The changing nature of distribution will have played a key role in the timing of Westcoast and ALSO’s decision to finally merge after years of “flirting”, analyst Steve Brazier has told IT Channel Oxygen.
Switzerland-based ALSO this morning announced that it has reached a deal to join forces with UK peer Westcoast.
ALSO and Westcoast turned over a respective €11.1bn and £4.2bn in their latest years, meaning their combined sales will rival European market leader TD Synnex’s $19.4bn tally.
Talking to IT Channel Oxygen, Informer Fellow Brazier said that the duo had been “flirting for a long time”.
Westcoast once tried to buy ALSO predecessor Actebis, while ALSO and Westcoast were for a few years both part of the European Wholesale Group. Today, ALSO supplies Westcoast with its ALSO Cloud Marketplace.

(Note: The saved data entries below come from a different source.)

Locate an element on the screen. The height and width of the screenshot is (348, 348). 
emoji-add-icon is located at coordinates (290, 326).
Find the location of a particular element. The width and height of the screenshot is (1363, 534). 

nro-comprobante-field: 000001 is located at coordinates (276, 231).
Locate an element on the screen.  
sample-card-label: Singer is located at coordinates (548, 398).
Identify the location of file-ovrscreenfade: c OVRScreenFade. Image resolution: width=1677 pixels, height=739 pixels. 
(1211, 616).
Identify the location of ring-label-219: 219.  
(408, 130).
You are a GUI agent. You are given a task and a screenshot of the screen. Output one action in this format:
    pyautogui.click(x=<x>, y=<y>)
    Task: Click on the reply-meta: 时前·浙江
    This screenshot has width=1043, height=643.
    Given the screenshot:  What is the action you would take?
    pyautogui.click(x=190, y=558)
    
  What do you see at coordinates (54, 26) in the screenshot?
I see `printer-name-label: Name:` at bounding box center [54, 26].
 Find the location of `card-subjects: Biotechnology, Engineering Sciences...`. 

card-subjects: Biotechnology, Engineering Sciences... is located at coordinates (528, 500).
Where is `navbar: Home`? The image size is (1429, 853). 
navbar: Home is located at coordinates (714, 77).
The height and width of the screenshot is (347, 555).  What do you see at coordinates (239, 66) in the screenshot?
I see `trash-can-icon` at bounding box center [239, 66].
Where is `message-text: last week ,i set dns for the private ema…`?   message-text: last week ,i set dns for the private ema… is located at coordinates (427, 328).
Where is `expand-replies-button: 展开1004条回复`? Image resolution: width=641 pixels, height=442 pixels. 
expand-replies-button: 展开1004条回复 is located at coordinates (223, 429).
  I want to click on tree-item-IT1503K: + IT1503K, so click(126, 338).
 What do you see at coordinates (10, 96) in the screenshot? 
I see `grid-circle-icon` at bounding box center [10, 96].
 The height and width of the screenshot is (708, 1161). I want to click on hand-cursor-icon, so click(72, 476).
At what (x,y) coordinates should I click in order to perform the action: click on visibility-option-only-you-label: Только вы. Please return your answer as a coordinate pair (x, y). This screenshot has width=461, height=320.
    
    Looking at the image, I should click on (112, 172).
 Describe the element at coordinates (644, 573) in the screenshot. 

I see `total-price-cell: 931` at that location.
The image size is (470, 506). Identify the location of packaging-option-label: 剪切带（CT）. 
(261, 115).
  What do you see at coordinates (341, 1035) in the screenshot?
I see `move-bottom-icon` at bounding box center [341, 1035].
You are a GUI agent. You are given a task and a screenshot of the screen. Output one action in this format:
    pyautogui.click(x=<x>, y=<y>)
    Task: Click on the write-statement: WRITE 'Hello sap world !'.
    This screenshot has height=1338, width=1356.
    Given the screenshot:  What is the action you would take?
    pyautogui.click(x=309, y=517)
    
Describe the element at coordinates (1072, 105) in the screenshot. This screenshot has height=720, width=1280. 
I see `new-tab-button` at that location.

“Strategically, it’s been an obvious move for a long time,” Brazier said.
“Westcoast is leading the UK. ALSO is leading across Europe. Culturally they are aligned.
“If you’re going to ask the question ‘why now’? the world of distribution has become more based around the tools and systems, particularly cloud marketplaces, and it doesn’t make sense for both to develop independent systems.
“It makes much more sense to get scale through one system, so there are obvious synergies there.
“I think ALSO was impressed by the consistency of Westcoast performance year in year out.”
ALSO’s rising share price – Brazier says it is by far the best-performing distribution stock since lockdown (see here for more) – will also have made a deal easier, Brazier observed.
As for why it has not been characterised in the official comms as an acquisition but, rather, an “alliance”, Brazier said the duo would be “keen to present it as a merger of partners”.
“[Westcoast chairman] Joe [Hemani] will continue to be involved,” Brazier stressed.
“It’s great for Europe to have a strong leader in this business,” he concluded.